Most colleges are just sports franchises that just have higher education as a side hustle these days.

[–] [email protected] 2 points 5 months ago

I've stopped caring about shit like this because they get what? Another generation or 2 of offspring before the payback for all the shit we've done comes to roost? Great, some people's kids will get to continue to believe we're just fine while 95% of the planet burns ᕕ( ᐛ )ᕗ

[–] [email protected] 18 points 5 months ago

It all started when they outlawed bankruptcy discharging student loans. Cry and cry over "Lawyers will graduate from college then immediately declare bankruptcy on $5000 loans!". Then, when they captured the students in inescapable debt, convinced everyone that college was the answer, and then Sallie May being put in charge of defaulted loans.... being paid to collect.... Federally guaranteed money.... It's like getting paid to get paid, perfect racket!

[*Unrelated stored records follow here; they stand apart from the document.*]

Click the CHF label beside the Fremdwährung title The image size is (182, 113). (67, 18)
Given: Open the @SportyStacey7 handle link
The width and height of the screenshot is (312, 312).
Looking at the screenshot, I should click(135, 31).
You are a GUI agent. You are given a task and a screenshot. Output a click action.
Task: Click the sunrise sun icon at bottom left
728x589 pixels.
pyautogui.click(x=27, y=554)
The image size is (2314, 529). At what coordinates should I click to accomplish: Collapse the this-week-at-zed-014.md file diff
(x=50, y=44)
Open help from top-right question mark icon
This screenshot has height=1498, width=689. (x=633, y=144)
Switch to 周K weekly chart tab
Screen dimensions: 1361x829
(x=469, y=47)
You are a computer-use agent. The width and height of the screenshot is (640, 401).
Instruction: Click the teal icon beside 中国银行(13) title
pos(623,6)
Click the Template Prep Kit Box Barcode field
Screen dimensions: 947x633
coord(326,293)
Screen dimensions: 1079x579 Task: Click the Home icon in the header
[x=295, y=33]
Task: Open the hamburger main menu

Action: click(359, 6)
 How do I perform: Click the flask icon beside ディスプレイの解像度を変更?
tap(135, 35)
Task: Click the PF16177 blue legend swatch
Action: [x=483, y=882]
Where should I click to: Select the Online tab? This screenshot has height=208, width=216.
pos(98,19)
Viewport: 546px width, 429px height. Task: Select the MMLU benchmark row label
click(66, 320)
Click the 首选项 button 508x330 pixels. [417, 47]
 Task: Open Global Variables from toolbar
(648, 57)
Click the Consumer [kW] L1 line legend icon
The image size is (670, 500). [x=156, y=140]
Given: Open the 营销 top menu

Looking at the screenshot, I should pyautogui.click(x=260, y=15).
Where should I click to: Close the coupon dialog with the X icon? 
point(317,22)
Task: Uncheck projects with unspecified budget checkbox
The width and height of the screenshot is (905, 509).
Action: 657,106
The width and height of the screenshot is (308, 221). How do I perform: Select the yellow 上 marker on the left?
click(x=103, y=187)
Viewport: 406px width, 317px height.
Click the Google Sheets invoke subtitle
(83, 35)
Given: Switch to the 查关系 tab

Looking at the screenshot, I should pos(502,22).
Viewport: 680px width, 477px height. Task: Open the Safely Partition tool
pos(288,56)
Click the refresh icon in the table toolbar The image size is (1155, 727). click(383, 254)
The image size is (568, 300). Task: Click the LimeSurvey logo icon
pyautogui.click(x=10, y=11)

[–] [email protected] 38 points 5 months ago (2 children)

I have accomplished very little in my life.

I have pissed off innumerable people, been ostracized, ghosted, fired, disowned, discarded, and deserved all of it.

I have never lived up to my potential. I've got less than zero ambition.

I have been a historically awful husband and/or boyfriend.

But I accomplished one thing:

I got my daughter through college with no debt.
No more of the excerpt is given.